Malgré ces moyens humains, le rapporteur estime que cette politique d'inclusion scolaire "n'atteint pas ses objectifs" et que "les élèves en situation de handicap rencontrent des difficultés scolaires importantes". 46,85% des élèves en situation de handicap dans le premier degré et 41,36% dans le second degré ont redoublé au moins une année de scolarité. "Le système scolaire français ne paraît pas en mesure de garantir la réussite scolaire des élèves en situation de handicap à l'heure actuelle", tranche Olivier Paccaud.

Mais c'est surtout un modèle "budgétairement insoutenable à terme" que dénonce le rapporteur. Ainsi, 4,7 milliards d'euros sont dédiés à l'inclusion scolaire des élèves en situation de handicap au titre de la loi de finances initiale pour 2026, soit une hausse de 22,7% par rapport à 2023. Et ceci dans un contexte où l'Éducation nationale n'a pratiquement pas son mot à dire à propos des notifications d'aide humaine par la maison départementale des personnes handicapées (MPDH). "Une telle déconnexion entre prescripteur et payeur n'est pas soutenable", insiste Olivier Paccaud, qui en appelle à "s'engager dans une voie de stabilisation des effectifs d'AESH", tout en militant pour l'amélioration de leurs conditions d'emploi, par exemple en renforçant les partenariats avec les collectivités territoriales pour permettre aux AESH un cumul d'activités sur le temps périscolaire.

Développer d'autres outils, stabiliser le recours aux AESH

C'est donc un nouveau modèle d'inclusion scolaire que prône le rapporteur. Son idée : développer d'autres outils et modalités d'accompagnement pour stabiliser le recours aux AESH. Il souhaite notamment une généralisation "au plus vite" des pôles d'appui à la scolarité (PAS) afin qu'ils puissent prendre la responsabilité de la prescription du matériel pédagogique adapté en lieu et place de la MPDH. Expérimentés depuis la rentrée 2024-2025, les PAS permettent de donner, avant toute notification d'aide par la MPDH, une réponse de premier niveau "afin que certaines adaptations soient plus facilement mises en place comme, par exemple, des outils et matériels pédagogiques adaptés".

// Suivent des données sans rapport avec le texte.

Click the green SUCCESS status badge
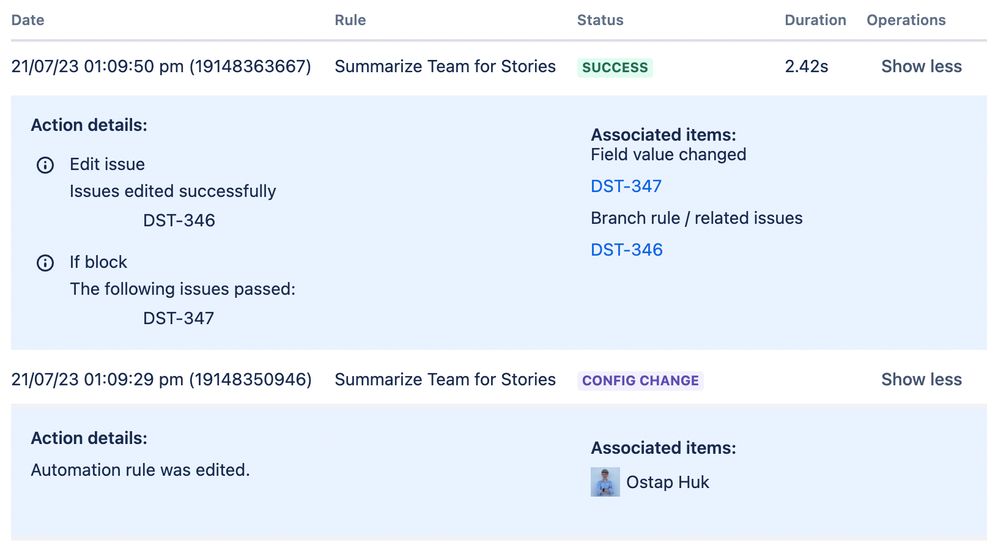 (615, 68)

Le rapport préconise justement un recours accru à du matériel pédagogique adapté, et dans des délais plus courts que les 7,1 semaines actuelles en moyenne, de même que la présence d'unités externalisées d'enseignement (UEE) et de personnel médicosocial dans les établissements scolaires.

Une position largement partagée... mais rejetée par l'Assemblée nationale

Passer de la compensation à l'accessibilité, comme le demande Olivier Paccaud, l'idée n'est pas nouvelle. On la retrouve rapport après rapport. Dans celui de la Cour des comptes consacré au bilan "contrasté" de l'école inclusive en 2024 (lire notre article du 16 septembre 2024). Dans celui de l'Assemblée nationale sur l'instruction des enfants en situation de handicap qui, fin 2023, constate "qu'un déséquilibre s'est installé au détriment du volet accessibilité" (lire notre article du 21 novembre 2023). Dans celui du Sénat, quelques mois plus tôt, qui pose les limites d'un système reposant sur "le tout aide humaine" et propose d'"inverser l'ordre des priorités en faveur de l'accessibilité". "Et enfin, dans celui des inspections générales des affaires sociales (Igas) et de l'éducation, du sport et de la recherche (IGESR), remis au ministre en janvier 2026 et rendu public ce 22 mai".

Autant de positions partagées par le ministre de l'Éducation nationale, Édouard Geffray, qui voyait encore récemment dans les PAS un moyen "d'inverser la logique du tout-compensation pour rééquilibrer entre l'accessibilité et la compensation" et se réjouissait que leur expérimentation ait permis "une baisse de 6% de prescriptions d'AESH". Ce "rééquilibrage" ne fait toutefois pas l'unanimité. En rejetant une nouvelle fois la généralisation des PAS il y a dix jours, l'Assemblée nationale n'a pas vu dans la baisse du nombre prescriptions d'AESH un moyen de rendre l'école plus accessible mais plutôt une "rationalisation des moyens" et un "outil de gestion de la pénurie" (lire notre article du 12 mai).